━━━━━ Exercise inputs
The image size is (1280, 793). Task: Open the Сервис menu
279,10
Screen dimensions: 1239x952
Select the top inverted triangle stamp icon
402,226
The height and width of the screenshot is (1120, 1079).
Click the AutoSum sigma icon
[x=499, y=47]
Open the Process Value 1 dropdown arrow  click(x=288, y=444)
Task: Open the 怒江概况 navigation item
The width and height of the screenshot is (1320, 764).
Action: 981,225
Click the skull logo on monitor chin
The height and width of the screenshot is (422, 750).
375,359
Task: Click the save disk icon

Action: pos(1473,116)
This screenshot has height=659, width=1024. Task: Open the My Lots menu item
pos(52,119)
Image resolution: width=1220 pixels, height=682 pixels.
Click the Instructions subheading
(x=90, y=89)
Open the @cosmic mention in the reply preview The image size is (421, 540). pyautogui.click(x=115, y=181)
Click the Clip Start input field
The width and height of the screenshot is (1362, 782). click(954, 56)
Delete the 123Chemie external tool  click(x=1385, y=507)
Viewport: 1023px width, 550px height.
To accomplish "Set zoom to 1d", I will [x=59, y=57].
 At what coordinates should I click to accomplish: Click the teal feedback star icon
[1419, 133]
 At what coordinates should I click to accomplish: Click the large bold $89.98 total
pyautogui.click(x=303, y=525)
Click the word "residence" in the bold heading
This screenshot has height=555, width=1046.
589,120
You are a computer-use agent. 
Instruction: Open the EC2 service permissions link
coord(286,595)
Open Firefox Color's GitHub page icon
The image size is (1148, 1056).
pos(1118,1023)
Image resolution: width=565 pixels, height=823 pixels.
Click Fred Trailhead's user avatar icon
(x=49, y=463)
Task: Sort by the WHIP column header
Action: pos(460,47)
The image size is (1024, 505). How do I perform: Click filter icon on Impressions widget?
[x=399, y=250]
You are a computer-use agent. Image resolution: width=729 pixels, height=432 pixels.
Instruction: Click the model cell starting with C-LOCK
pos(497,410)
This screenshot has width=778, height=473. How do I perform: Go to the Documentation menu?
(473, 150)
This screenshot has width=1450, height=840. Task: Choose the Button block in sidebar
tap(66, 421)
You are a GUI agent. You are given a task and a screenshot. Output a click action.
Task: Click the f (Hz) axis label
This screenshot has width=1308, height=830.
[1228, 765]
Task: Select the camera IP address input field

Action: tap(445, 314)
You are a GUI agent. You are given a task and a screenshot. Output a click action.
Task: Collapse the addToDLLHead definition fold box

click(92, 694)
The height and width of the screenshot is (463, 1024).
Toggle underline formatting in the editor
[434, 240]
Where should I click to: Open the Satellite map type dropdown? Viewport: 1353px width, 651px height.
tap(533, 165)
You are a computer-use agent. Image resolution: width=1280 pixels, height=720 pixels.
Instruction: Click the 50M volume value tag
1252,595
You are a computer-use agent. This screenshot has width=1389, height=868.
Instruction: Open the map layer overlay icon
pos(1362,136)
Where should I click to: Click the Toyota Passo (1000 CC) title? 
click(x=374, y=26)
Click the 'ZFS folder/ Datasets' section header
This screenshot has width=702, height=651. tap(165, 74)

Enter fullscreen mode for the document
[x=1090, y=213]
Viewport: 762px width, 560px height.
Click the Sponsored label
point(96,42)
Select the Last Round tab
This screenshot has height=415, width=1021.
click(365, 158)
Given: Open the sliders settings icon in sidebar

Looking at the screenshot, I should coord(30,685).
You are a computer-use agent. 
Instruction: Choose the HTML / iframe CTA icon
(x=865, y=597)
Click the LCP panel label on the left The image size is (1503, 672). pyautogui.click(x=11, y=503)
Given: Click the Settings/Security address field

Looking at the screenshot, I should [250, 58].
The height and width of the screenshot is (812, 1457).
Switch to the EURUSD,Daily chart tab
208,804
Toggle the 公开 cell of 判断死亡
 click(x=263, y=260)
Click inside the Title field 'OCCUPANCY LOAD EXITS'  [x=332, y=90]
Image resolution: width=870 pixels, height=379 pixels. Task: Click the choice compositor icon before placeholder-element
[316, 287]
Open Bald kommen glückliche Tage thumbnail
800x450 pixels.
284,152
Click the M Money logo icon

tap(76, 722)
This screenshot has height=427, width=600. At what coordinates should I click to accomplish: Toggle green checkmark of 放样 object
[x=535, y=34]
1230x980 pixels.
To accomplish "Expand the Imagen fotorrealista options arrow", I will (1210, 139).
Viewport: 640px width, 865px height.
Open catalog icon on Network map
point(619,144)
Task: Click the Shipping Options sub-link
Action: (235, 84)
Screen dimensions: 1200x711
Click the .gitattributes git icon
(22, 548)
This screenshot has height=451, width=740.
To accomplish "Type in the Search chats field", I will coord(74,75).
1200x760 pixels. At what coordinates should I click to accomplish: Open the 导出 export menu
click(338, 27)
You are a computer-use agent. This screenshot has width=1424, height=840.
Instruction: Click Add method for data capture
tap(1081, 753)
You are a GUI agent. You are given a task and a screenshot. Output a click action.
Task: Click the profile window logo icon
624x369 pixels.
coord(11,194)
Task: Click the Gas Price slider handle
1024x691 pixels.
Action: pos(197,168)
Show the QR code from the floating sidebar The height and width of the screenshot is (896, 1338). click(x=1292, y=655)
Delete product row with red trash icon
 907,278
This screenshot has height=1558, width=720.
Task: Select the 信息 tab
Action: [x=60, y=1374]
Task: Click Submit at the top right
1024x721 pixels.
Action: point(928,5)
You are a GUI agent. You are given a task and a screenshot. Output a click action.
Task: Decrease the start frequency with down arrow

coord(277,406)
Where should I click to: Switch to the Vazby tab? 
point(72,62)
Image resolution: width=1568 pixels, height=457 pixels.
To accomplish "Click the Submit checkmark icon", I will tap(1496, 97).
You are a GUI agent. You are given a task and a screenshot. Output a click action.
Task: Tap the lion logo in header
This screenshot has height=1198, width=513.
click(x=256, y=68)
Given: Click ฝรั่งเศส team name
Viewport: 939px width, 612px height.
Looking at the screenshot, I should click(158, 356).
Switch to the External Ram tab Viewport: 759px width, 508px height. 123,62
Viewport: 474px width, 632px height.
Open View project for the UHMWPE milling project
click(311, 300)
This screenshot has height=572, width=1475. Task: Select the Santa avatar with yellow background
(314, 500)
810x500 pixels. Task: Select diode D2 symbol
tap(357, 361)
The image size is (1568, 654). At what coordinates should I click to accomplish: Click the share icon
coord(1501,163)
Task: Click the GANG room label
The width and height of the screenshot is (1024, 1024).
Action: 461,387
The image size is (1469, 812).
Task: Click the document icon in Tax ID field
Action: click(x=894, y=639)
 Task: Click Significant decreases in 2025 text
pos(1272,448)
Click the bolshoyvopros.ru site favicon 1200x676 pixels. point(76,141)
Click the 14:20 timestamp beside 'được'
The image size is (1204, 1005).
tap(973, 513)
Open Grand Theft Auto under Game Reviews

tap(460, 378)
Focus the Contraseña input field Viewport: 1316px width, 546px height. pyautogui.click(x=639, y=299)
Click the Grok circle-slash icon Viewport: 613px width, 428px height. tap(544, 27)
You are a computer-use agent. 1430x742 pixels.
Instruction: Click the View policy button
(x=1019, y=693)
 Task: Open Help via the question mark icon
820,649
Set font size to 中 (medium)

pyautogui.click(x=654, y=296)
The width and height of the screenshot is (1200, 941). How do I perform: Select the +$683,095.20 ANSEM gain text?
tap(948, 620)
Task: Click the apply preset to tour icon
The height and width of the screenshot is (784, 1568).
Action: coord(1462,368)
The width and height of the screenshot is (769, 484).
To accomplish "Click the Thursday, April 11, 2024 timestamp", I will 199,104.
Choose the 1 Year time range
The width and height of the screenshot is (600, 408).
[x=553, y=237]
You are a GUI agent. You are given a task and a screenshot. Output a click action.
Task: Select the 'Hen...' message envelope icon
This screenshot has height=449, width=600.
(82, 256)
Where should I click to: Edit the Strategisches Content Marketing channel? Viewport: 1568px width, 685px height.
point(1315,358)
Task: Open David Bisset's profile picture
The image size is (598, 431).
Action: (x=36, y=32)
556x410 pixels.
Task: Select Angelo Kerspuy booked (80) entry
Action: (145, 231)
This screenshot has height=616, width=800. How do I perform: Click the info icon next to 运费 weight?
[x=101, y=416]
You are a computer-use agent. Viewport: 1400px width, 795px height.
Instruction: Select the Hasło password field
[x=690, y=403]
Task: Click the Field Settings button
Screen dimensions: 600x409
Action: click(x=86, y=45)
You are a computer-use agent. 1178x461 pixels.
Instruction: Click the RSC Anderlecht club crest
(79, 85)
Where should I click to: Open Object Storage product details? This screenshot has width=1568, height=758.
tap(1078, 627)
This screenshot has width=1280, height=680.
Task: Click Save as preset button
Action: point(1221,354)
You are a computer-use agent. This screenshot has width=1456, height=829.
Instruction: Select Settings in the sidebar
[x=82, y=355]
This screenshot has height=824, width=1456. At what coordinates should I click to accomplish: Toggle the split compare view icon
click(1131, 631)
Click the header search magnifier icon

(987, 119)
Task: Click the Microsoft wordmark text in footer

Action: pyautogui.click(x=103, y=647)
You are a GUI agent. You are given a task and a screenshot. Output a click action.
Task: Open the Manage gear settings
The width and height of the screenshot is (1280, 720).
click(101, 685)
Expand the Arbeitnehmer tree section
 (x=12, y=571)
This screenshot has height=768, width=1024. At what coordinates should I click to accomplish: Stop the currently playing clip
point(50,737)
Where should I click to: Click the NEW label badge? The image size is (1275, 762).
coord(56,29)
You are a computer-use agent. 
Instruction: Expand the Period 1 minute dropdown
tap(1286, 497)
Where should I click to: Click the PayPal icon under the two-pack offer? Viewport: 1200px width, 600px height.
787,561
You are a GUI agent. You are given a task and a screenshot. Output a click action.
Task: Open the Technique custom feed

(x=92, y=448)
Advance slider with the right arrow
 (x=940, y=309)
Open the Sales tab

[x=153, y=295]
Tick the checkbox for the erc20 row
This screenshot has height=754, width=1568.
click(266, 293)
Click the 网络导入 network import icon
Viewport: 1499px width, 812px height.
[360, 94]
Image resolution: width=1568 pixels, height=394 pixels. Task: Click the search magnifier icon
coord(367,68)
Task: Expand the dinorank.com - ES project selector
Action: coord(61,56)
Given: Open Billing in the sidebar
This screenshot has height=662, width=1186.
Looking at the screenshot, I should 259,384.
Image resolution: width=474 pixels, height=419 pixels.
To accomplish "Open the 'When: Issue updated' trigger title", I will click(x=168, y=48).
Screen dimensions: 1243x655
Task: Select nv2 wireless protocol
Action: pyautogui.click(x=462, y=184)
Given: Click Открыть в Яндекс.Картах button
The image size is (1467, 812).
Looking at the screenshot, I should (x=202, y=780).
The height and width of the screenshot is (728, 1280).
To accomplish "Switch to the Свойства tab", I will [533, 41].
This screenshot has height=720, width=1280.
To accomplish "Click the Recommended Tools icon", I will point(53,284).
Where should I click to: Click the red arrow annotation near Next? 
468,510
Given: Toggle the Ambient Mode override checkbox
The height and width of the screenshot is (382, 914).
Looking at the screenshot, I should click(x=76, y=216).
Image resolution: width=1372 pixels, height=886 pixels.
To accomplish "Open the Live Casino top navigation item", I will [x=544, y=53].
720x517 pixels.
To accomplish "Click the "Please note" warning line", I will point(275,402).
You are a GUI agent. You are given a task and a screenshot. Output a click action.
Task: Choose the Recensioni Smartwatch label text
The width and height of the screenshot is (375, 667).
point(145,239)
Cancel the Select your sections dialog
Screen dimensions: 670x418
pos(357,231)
━━━━━━━━━━
■ Directions for this task ■
Wherever the word "timestamp" appears in the records above, copy that line.

■ Exercise response ■
Click the 14:20 timestamp beside 'được'
To accomplish "Click the Thursday, April 11, 2024 timestamp", I will 199,104.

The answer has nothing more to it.